Источник:
Тверь встретила беглецов холодноватой вежливостью. Давно ушли в прошлое те времена, когда тверичи готовы были начать войну с Москвой по любому поводу. Смирившись с первенством потомков Калиты, тверские князья в XV веке строили свою политику главным образом на благоразумии и умелом лавировании между Москвой, Литвой и Новгородом. Вот и теперь князь Борис Александрович не собирался вмешиваться в московские распри и поддерживать одну из сторон. Об этом он говорил и Всеволожскому во время его приезда в Тверь; об этом поведал теперь и поверженному великому князю Василию. Он дал понять изгнанникам, что само их пребывание здесь нежелательно.
Куда было бежать теперь бедному Василию? В Новгород? Но там он не имел друзей. В Литву? Но этим бегством он окончательно отдал бы Юрию всю Северо-Восточную Русь и стал бы добровольным изгнанником. Да и не было уже в Литве могущественного Витовта, готового вступиться за обиженного внука. Поразмыслив, беглецы приняли довольно неожиданное решение: спуститься вниз по Волге и обосноваться в Костроме. В сущности, это был очень неглупый ход. Василий II занимал удобнейшую в стратегическом отношении позицию. Из Костромы он мог пойти по Волге в Нижний Новгород и далее на юг, в Орду. В Кострому могли удобными речными путями собраться верные великому князю силы со всего московского Севера. Отсюда он мог создать прямую угрозу владениям Юрия и выманить его из Москвы. Впрочем, все это могло стать реальностью лишь при условии энергичных и смелых действий Василия II. Однако таких действий не последовало. Упав духом, он сидел в Костроме и покорно ждал своей участи.
Между тем Юрий двинулся на Кострому с войском, выслав вперед своих сыновей. Юрьевичи без особых хлопот захватили Василия II и передали его в руки подоспевшего отца. Так по воле случая дичь превратилась в охотника, а охотник – в дичь. Но теперь Юрий оказался в новом затруднении: он явно не представлял, что ему следует делать с пленным Василием II и его семейством. По некоторым сведениям, боярин Всеволожский и многие влиятельные люди из окружения Юрия настаивали на решительных мерах, с помощью которых можно было бы навсегда устранить Василия II из политической борьбы. Такими мерами могли быть либо заточение, либо ослепление, либо попросту убийство Василия каким-либо тайным или явным способом. Но заточение могло породить новые смуты и мятежи, а убиение вызвало бы всеобщее осуждение. Таким образом, оставалось ослепление – древняя византийская казнь, с помощью которой человеку оставляли жизнь, но навсегда лишали возможности вернуться к власти. Очевидно, именно к этому и склонял Юрия мстительный Всеволожский.

Исходные данные:

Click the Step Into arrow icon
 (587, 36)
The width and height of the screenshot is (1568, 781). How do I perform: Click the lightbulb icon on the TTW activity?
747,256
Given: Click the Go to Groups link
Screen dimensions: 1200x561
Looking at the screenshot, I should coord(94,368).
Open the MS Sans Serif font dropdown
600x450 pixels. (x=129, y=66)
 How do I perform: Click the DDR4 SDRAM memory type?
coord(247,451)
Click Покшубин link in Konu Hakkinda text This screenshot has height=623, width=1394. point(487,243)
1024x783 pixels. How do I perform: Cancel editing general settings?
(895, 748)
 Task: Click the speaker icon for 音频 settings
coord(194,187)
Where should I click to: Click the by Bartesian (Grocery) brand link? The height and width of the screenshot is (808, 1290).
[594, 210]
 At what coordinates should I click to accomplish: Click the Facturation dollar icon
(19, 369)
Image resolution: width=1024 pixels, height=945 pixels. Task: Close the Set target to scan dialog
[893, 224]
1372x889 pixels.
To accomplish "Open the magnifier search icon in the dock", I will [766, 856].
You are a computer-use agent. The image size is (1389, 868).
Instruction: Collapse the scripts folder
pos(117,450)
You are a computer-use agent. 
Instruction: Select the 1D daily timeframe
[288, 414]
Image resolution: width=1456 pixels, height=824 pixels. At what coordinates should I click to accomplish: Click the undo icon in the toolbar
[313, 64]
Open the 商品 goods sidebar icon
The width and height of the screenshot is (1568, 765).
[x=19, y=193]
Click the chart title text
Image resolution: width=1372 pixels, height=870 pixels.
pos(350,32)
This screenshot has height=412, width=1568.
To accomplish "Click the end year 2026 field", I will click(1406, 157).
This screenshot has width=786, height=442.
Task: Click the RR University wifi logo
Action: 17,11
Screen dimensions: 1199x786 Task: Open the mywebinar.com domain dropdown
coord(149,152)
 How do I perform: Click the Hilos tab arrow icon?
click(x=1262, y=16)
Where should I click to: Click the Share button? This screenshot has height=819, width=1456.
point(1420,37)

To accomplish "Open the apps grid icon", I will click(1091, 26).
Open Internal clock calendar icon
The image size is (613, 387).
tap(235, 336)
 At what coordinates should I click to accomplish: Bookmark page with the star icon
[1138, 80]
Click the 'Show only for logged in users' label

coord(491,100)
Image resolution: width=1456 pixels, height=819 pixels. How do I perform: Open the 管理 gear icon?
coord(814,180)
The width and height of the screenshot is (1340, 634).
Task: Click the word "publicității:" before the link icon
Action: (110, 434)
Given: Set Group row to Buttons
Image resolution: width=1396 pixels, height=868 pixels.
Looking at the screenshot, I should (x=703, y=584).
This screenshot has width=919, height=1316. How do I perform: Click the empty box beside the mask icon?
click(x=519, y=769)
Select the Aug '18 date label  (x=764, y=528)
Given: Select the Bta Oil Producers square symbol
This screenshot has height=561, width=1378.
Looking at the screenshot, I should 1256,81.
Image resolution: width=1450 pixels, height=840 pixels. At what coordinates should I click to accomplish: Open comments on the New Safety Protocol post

Суть задания:
1 > Определите все строки записей, содержащие строку «Given», и выпишите каждую из них полностью. Регистр букв учитывается.
2 > Напишите продолжение текста о распре Василия II с Юрием, начав сразу после его последнего предложения.

Ответы:
1 >
Given: Click the Go to Groups link
Given: Set Group row to Buttons
Given: Select the Bta Oil Producers square symbol

2 >
Однако Юрий со свойственной людям его склада самоуверенностью, по-видимому, уже не считал Василия серьезным соперником. Наряду с этим природное добродушие (а может быть, и твердо усвоенные семейные принципы) не позволяло ему решиться на крайние меры. Близкий к Юрию боярин Семен Федорович Морозов посоветовал отпустить Василия на удел, взяв с него клятву верности. О том, какой именно удел выделить пленнику, долго думать не приходилось. С формально-правовой точки зрения (на которой и стоял Юрий с самого начала своей тяжбы с обоими Василиями) это должен был быть тот самый удел, который Дмитрий Донской завещал Василию I, за исключением, конечно, самой Москвы и великого княжения Владимирского. Таким образом, оставались волости к югу от Москвы, центром которых была Коломна. В силу огромного стратегического значения этой крепости для Московского княжества она при всех семейных разделах Даниловичей неизменно оставалась в руках того, кто занимал московский престол. Однако Юрия такие тонкости ничуть не смущали. Главное для него состояло в том, чтобы дословно исполнить волю своего покойного отца. А тот, как известно, завещал Коломну сыну Василию – отцу Василия II. Стало быть, теперь она должна перейти к прямому наследнику – Василию II. Порешив дело таким образом (и должно быть, оставшись довольным своей рассудительностью), Юрий в торжественной обстановке (вероятно, в костромском соборе Федора Стратилата, перед чудотворной Федоровской иконой Божией Матери) принял от Василия присягу на верность, а затем на княжеском дворе дал в его честь знатный пир и одарил ценными подарками. После этого Василий был отпущен из Костромы на свой небывалый коломенский удел. Ему разрешили взять с собой не только семью, но и своих бояр.
Очень скоро новому хозяину Москвы пришлось пожалеть о своем снисхождении к костромскому пленнику. Московская знать не желала служить галицкому князю. Ее раздражало засилье худородных галичан при дворе, произвол всесильного фаворита Семена Морозова. Юрий не сумел привлечь на свою сторону старый двор и примирить его с новыми выдвиженцами. Эта задача требовала хорошего знания людей, дальновидности и, так сказать, «системного мышления» – то есть именно тех качеств, которыми Юрий не обладал. Более того, звенигородский князь был настолько уверен в своей полной победе, что принялся немедленно сводить счеты с теми, кого он считал в Москве своими врагами. «Юрий, пришед в Москву, начат многи грабити и казнити, что ему преж не помогали» (49, 238). Смущенные и напуганные таким поворотом дела, москвичи все чаще вспоминали старую поговорку: «Променяли кукушку на ястреба…»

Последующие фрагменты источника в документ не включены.